Recensione il riccio
Recensione a cura di A. Cavisi
L'undicenne Paloma, insofferente alla sua famiglia e a quasi tutto il genere umano in generale, sta ponderando il suicidio. Renée, la portiera del lussuosissimo palazzo nel quale abita la ragazzina, vive segretamente la sua grande cultura e la sua passione per i classici letterari e cinematografici.

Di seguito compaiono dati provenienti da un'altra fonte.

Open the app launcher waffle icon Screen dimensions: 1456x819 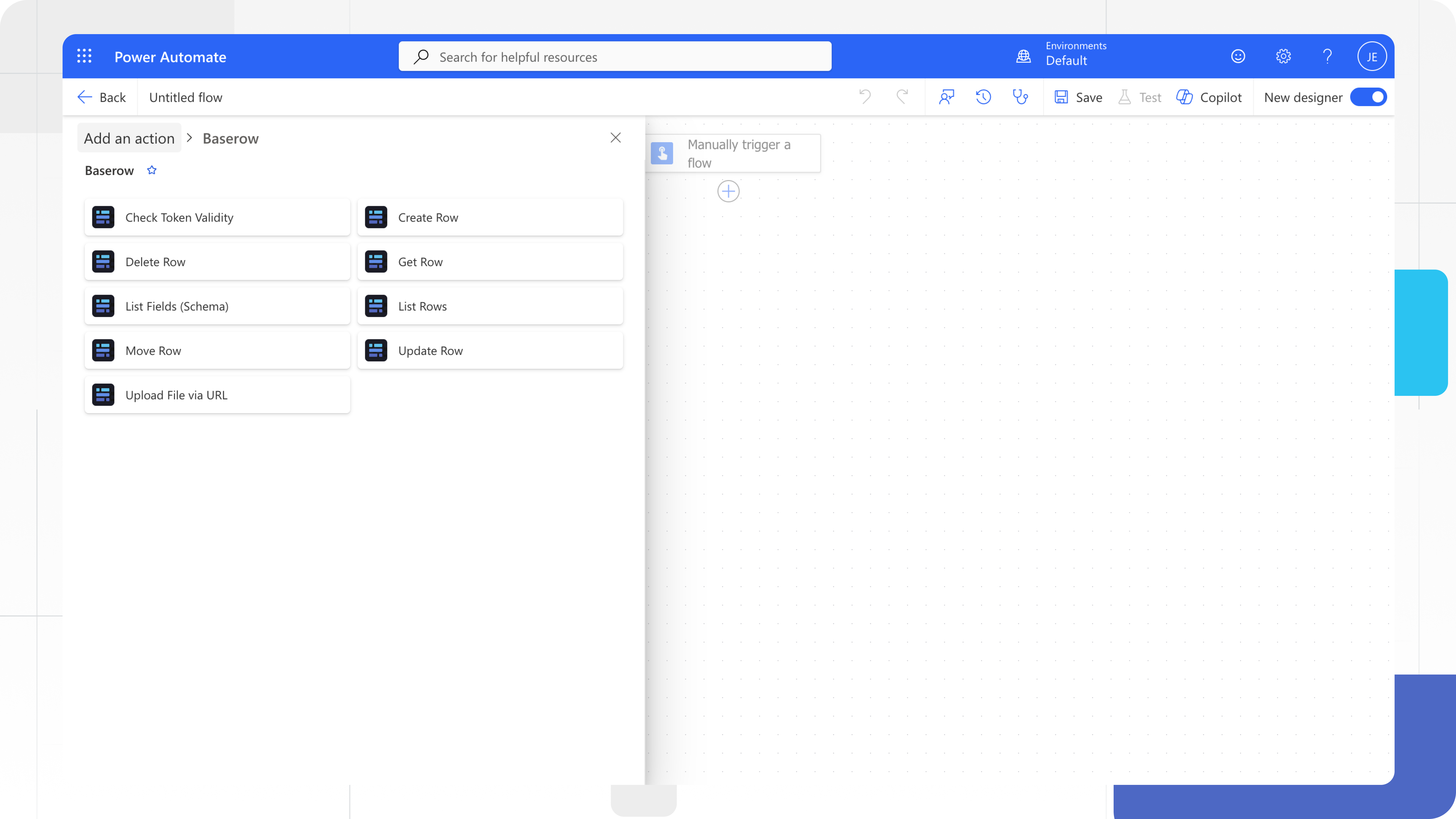(x=84, y=56)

L'arrivo di un nuovo inquilino giapponese, Kakuro, riuscirà a smuovere gli animi di entrambe.
"L'eleganza del riccio", romanzo francese di Mauriel Barbery, è stato un vero e proprio caso letterario in Francia e poi si è diffuso anche negli altri Paesi grazie ad un grandioso passaparola che ne ha decretato il successo di pubblico, ma anche di critica, visto che ha vinto alcuni prestigiosi premi letterari. Quando ci si trova di fronte a successi di tal genere, decidere di crearne una pellicola può risultare un arma a doppio taglio, proprio perché si può sperare in un elevato numero di spettatori spinti dalla curiosità di vedere come le loro amate pagine hanno preso vita sullo schermo, ma al tempo stesso si può incorrere, come del resto è successo in questo caso, nelle "ire" dell'autore stesso che disconosce l'opera ispirata al suo romanzo e degli spettatori che potrebbero rimanere delusi dalle differenze più o meno rilevanti rispetto al libro. Bisognerebbe comprendere però che la letteratura e il cinema, pur essendo a volte compenetrabili, sono due arti completamente diverse, ed è naturale che il passaggio da una all'altra comporti non pochi cambiamenti di stile, di narrazione, di forma e via dicendo. Una volta fatto pace con questa immodificabile realtà, l'autrice del romanzo e gli spettatori esigenti di una fedeltà impossibile da realizzare, potranno fare pace anche col film stesso.